Calles lebt Energie vor
Energie und Einstellung – zwei Werte, die Calles mit jeder Faser seines Körpers vorlebt. Der 41-Jährige unterscheidet sich von Vorgänger Gonzalez wohl am meisten in der Aktivität während eines Spiels. "Ich will die beiden gar nicht so miteinander vergleichen, weil ich sie beide als Trainer sehr schätze", schiebt Mattisseck voran, betont aber: "Wir erleben als Team natürlich, dass Pedro an der Seitenlinie deutlich energischer ist und mehr mit den Spielern agiert, ihnen direktes Feedback gibt. Er pusht nach guten Aktionen und baut einen nach schlechten wieder auf."
Calles wirkt während des Spiels schon beinahe wie ein zusätzlicher Feldspieler, geht jeder Aktion mit, feuert an, hadert – und coacht jeden Moment, ob von den Spielern gehört oder in der Hitze des Gefechts kaum beachtet. "Ich möchte authentisch sein. Wenn das das Resultat ist, dann ist es so - und wenn es dem Team hilft, umso besser", erklärt sich Calles. "Ich kann meinen Job nicht gut machen, wenn ich mich verstelle.

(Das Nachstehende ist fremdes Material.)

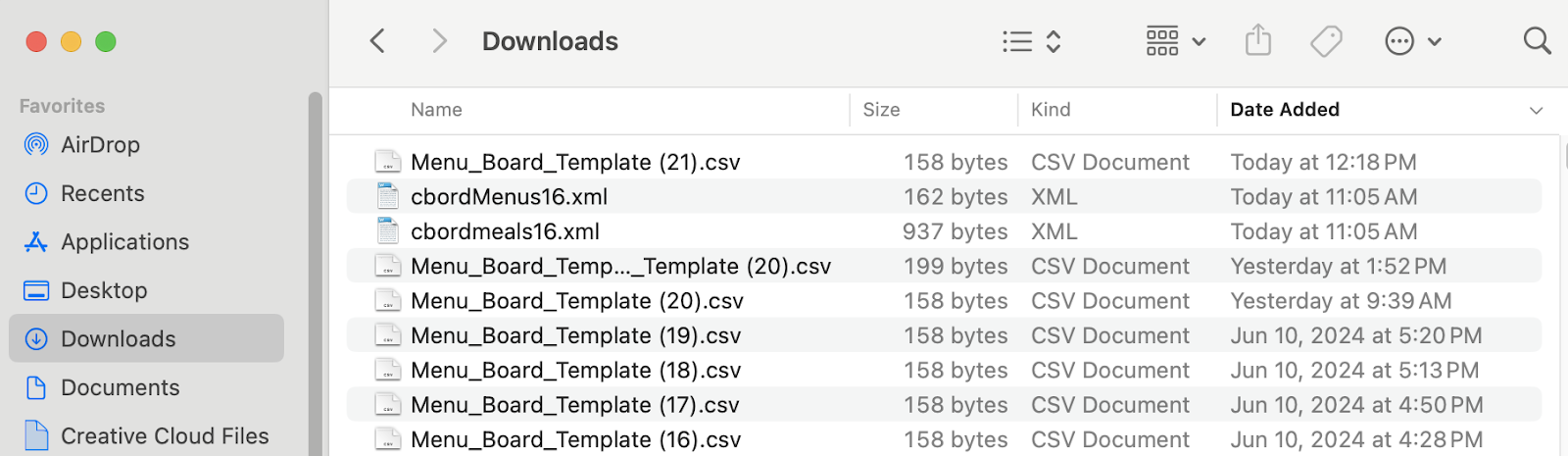Click the Menu_Board_Template (21).csv file icon
Screen dimensions: 1568x456
click(x=388, y=162)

Was man an der Seitenlinie sieht, bin einfach ich."

Der Drei-Punkte-Plan
Während Calles während der Spiele hoch emotional ist, wirkt er im Gespräch äußerst fokussiert. Er durchbohrt sein Gegenüber schon beinahe mit seinem Blick, gibt klare, prägnante Antworten. So klar wie auch seine Herangehensweise an die derzeitige sportliche Situation Albas: "Wir haben unsere drei Schritte klar definiert. Zuallererst müssen wir jeden Tag mit dem Willen, uns zu verbessern, zum Training erscheinen. Wir spielen noch in der Euroleague und wollen jedes einzelne Spiel mithalten – mit dem klaren Ziel, darauf aufbauend jedes Spiel in der BBL zu gewinnen." Training, Euroleague, BBL – alles zahlt auf das große Ziel ein, doch noch einmal in den Meisterschaftskampf einzugreifen.

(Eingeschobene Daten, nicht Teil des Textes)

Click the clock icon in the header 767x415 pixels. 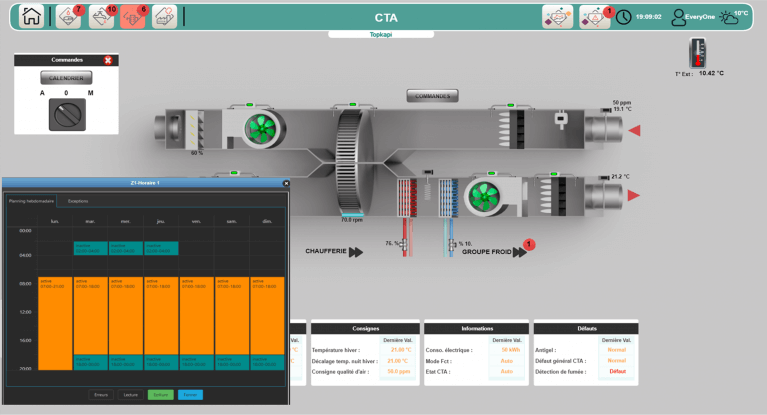(624, 17)
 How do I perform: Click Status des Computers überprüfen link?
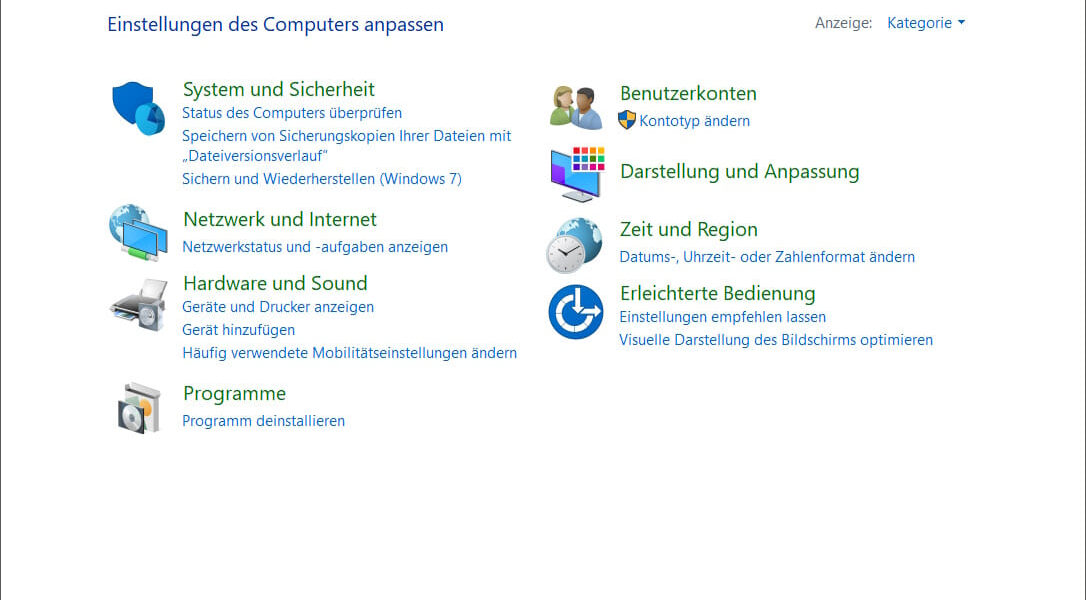[292, 113]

"Die Liga ist dieses Jahr sehr eng – ein großer Vorteil für uns, da wir bisher nicht so gut dastehen. Wir könnten innerhalb von ein paar Spielen sehr viel erreichen", blickt Mattisseck ambitioniert voraus. "Das gibt uns Pedro auch in jedem Training und jedem Spiel mit. Wir wollen uns in eine bestmögliche Ausgangslage für hoffentlich einen direkten Playoff-Platz bringen."
Derzeit steht Alba auf Tabellenrang zwölf, sechs Plätze hinter dem eigenen Ziel. Mit einer Serie ist noch alles möglich.